Request –
Answer these from the passage about Frank Nitti's death below, one per line:
(a) What weather did that day bring to Chicagoland?
(b) What caliber was the pistol the man carried?
(c) Where did his first two shots end up?

┌─ Document section

The following day brought a freezing rain to Chicagoland. As the 2 P.M. train crawled down the tracks of the Illinois Central Railroad, its crew was startled to see a clearly drunk man stumbling toward them on the tracks. He was holding a whiskey bottle in one hand and a .32-caliber pistol in the other. The train ground to a halt after the well-dressed, smallish man made threatening gestures in its direction. In fact, he just wanted the workers to keep their distance. With the railroad men watching in horror, the despondent man aimed his gun at his head and fired two shots, but he was so drunk that he missed, putting the bullets instead through the crown of his fedora. On his third attempt, Frank Nitti’s gun found its mark, blowing his brains out in full view of the onlookers. His death remains to this day the only suicide of a high-ranking gang leader. Gang historians surmise that the Outfit gave Nitti the choice of going to prison or facing the business end of a Chicago typewriter. Nitti chose neither.

└─
┌─ Supplied entries

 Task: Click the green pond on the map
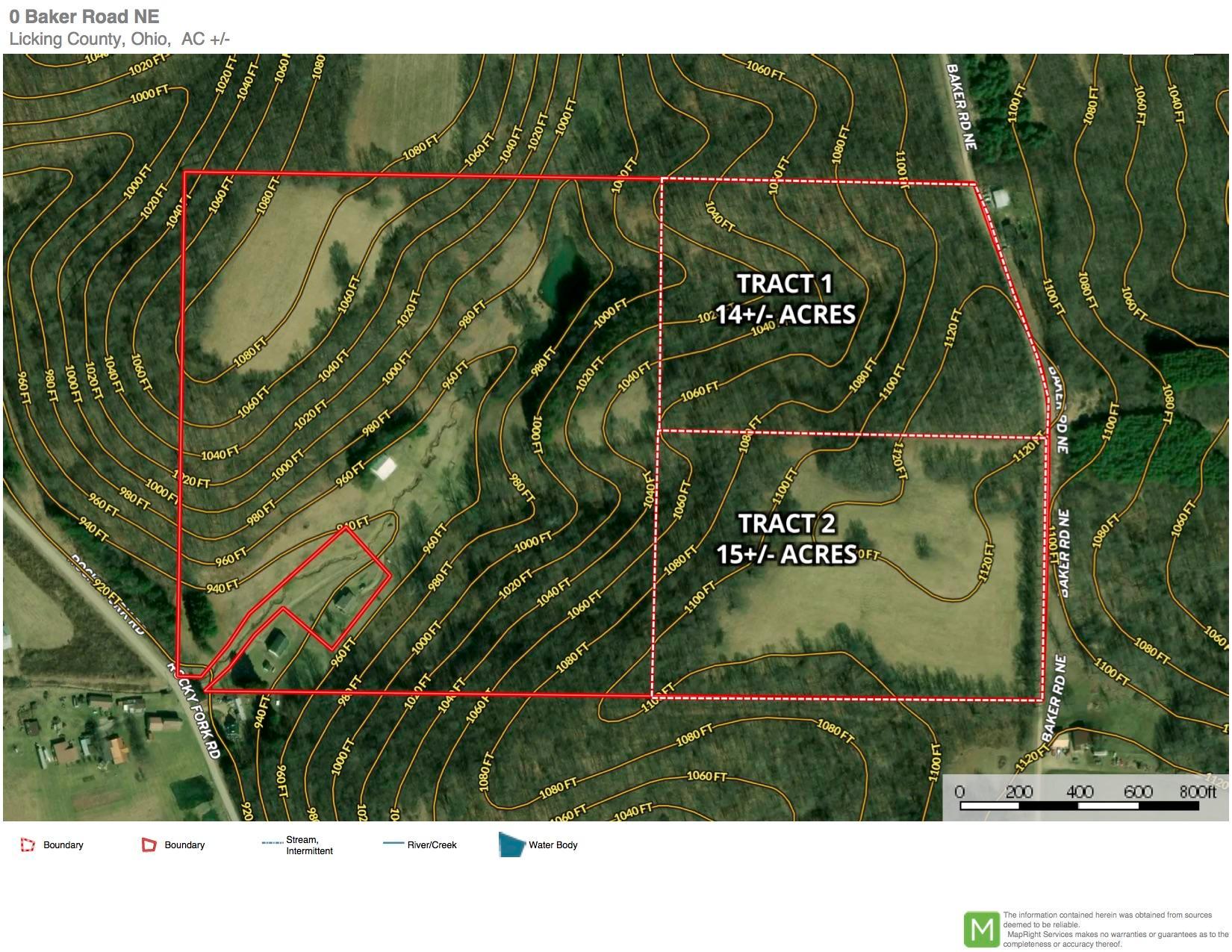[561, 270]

└─
┌─ Supplied entries

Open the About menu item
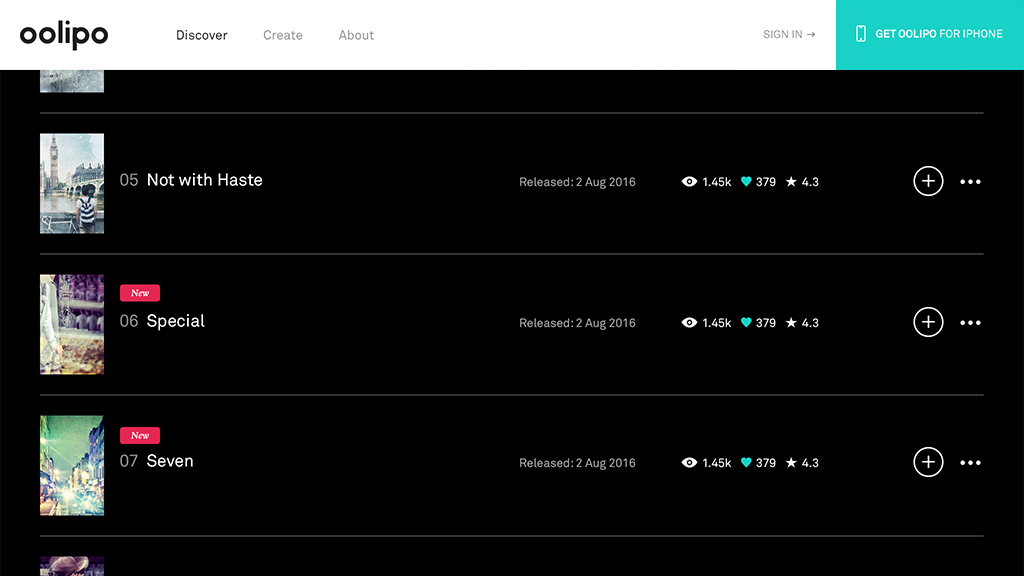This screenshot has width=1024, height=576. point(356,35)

└─

Solution to this task –
(a) A freezing rain.
(b) .32-caliber.
(c) Through the crown of his fedora.